Part 1: Getting started#

from tensorflow.keras.utils import to_categorical
from sklearn.datasets import fetch_openml
from sklearn.model_selection import train_test_split
from sklearn.preprocessing import LabelEncoder, StandardScaler
import numpy as np

%matplotlib inline
seed = 0
np.random.seed(seed)
import tensorflow as tf

tf.random.set_seed(seed)
import os

os.environ['PATH'] = os.environ['XILINX_VIVADO'] + '/bin:' + os.environ['PATH']
2023-12-15 17:19:27.789262: I tensorflow/core/platform/cpu_feature_guard.cc:193] This TensorFlow binary is optimized with oneAPI Deep Neural Network Library (oneDNN) to use the following CPU instructions in performance-critical operations:  SSE4.1 SSE4.2 AVX AVX2 FMA
To enable them in other operations, rebuild TensorFlow with the appropriate compiler flags.
---------------------------------------------------------------------------
KeyError                                  Traceback (most recent call last)
Cell In[1], line 15
     12 tf.random.set_seed(seed)
     13 import os
---> 15 os.environ['PATH'] = os.environ['XILINX_VIVADO'] + '/bin:' + os.environ['PATH']

File ~/miniconda3/envs/hls4ml-tutorial/lib/python3.10/os.py:680, in _Environ.__getitem__(self, key)
    677     value = self._data[self.encodekey(key)]
    678 except KeyError:
    679     # raise KeyError with the original key value
--> 680     raise KeyError(key) from None
    681 return self.decodevalue(value)

KeyError: 'XILINX_VIVADO'

Fetch the jet tagging dataset from Open ML#

data = fetch_openml('hls4ml_lhc_jets_hlf')
X, y = data['data'], data['target']

Let’s print some information about the dataset#

Print the feature names and the dataset shape

print(data['feature_names'])
print(X.shape, y.shape)
print(X[:5])
print(y[:5])

As you saw above, the y target is an array of strings, e.g. [‘g’, ‘w’,…] etc.

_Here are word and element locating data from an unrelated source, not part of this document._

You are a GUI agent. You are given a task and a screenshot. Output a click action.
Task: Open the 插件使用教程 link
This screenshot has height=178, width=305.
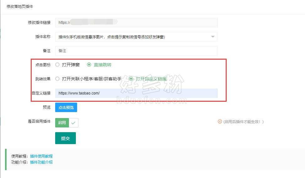coord(41,156)
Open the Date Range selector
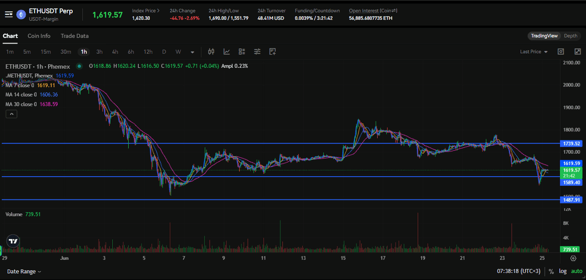 coord(24,271)
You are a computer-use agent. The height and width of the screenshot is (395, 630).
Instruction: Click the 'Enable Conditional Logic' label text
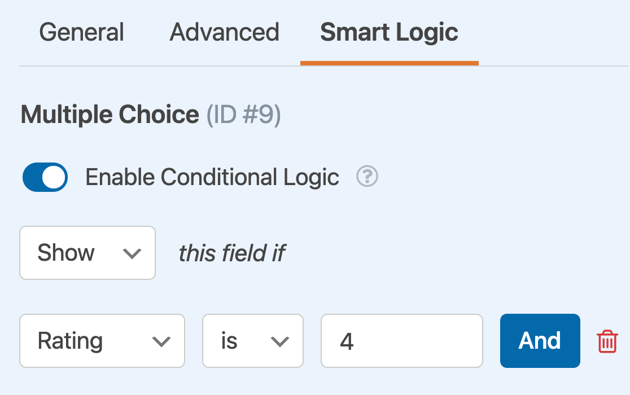(212, 177)
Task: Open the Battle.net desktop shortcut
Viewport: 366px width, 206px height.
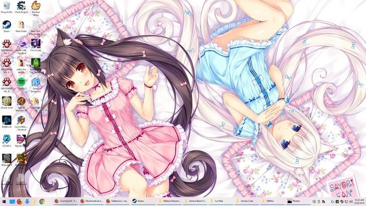Action: click(x=7, y=120)
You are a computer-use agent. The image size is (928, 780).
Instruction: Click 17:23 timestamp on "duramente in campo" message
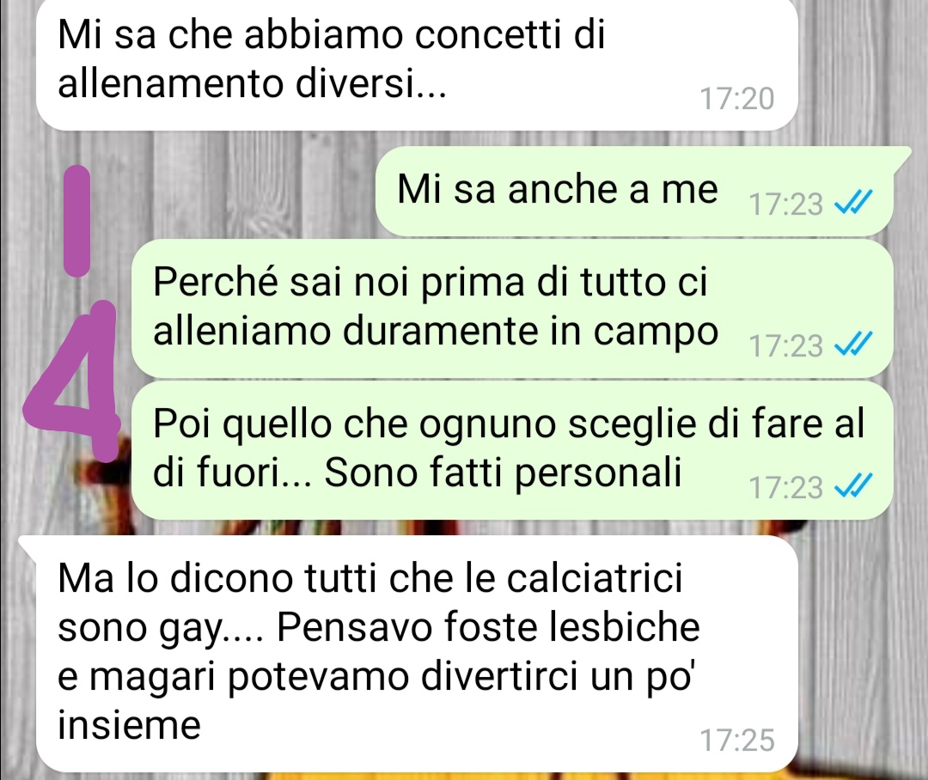tap(785, 345)
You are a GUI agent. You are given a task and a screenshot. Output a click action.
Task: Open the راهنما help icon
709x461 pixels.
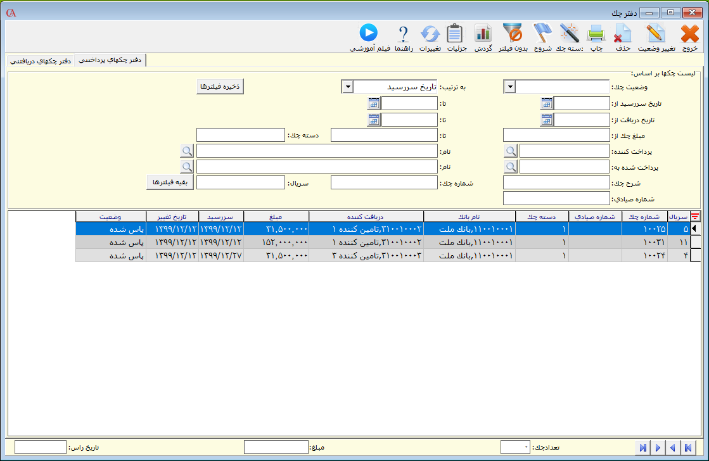click(x=404, y=35)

We need to make this a “One Hot” encoding for the training. Then, split the dataset into training and validation sets

le = LabelEncoder()
y = le.fit_transform(y)
y = to_categorical(y, 5)
X_train_val, X_test, y_train_val, y_test = train_test_split(X, y, test_size=0.2, random_state=42)
print(y[:5])
scaler = StandardScaler()
X_train_val = scaler.fit_transform(X_train_val)
X_test = scaler.transform(X_test)
np.save('X_train_val.npy', X_train_val)
np.save('X_test.npy', X_test)
np.save('y_train_val.npy', y_train_val)
np.save('y_test.npy', y_test)
np.save('classes.npy', le.classes_)

Now construct a model#

We’ll use 3 hidden layers with 64, then 32, then 32 neurons. Each layer will use relu activation. Add an output layer with 5 neurons (one for each class), then finish with Softmax activation.

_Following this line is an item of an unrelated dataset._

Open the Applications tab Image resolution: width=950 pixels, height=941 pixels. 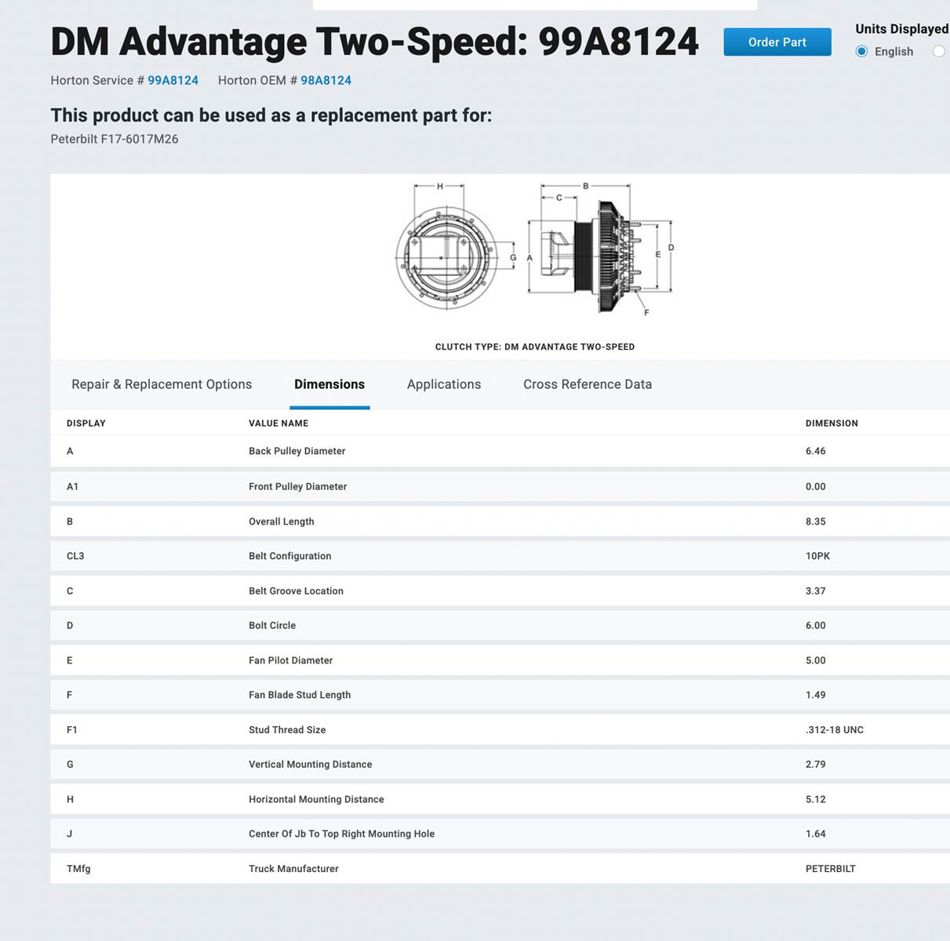tap(444, 384)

from tensorflow.keras.models import Sequential
from tensorflow.keras.layers import Dense, Activation, BatchNormalization
from tensorflow.keras.optimizers import Adam
from tensorflow.keras.regularizers import l1
from callbacks import all_callbacks
model = Sequential()
model.add(Dense(64, input_shape=(16,), name='fc1', kernel_initializer='lecun_uniform', kernel_regularizer=l1(0.0001)))
model.add(Activation(activation='relu', name='relu1'))
model.add(Dense(32, name='fc2', kernel_initializer='lecun_uniform', kernel_regularizer=l1(0.0001)))
model.add(Activation(activation='relu', name='relu2'))
model.add(Dense(32, name='fc3', kernel_initializer='lecun_uniform', kernel_regularizer=l1(0.0001)))
model.add(Activation(activation='relu', name='relu3'))
model.add(Dense(5, name='output', kernel_initializer='lecun_uniform', kernel_regularizer=l1(0.0001)))
model.add(Activation(activation='softmax', name='softmax'))

Train the model#

We’ll use Adam optimizer with categorical crossentropy loss. The callbacks will decay the learning rate and save the model into a directory ‘model_1’ The model isn’t very complex, so this should just take a few minutes even on the CPU. If you’ve restarted the notebook kernel after training once, set train = False to load the trained model.

train = True
if train:
    adam = Adam(lr=0.0001)
    model.compile(optimizer=adam, loss=['categorical_crossentropy'], metrics=['accuracy'])
    callbacks = all_callbacks(
        stop_patience=1000,
        lr_factor=0.5,
        lr_patience=10,
        lr_epsilon=0.000001,
        lr_cooldown=2,
        lr_minimum=0.0000001,
        outputDir='model_1',
    )
    model.fit(
        X_train_val,
        y_train_val,
        batch_size=1024,
        epochs=30,
        validation_split=0.25,
        shuffle=True,
        callbacks=callbacks.callbacks,
    )
else:
    from tensorflow.keras.models import load_model

    model = load_model('model_1/KERAS_check_best_model.h5')

Check performance#

Check the accuracy and make a ROC curve

import plotting
import matplotlib.pyplot as plt
from sklearn.metrics import accuracy_score

y_keras = model.predict(X_test)
print("Accuracy: {}".format(accuracy_score(np.argmax(y_test, axis=1), np.argmax(y_keras, axis=1))))
plt.figure(figsize=(9, 9))
_ = plotting.makeRoc(y_test, y_keras, le.classes_)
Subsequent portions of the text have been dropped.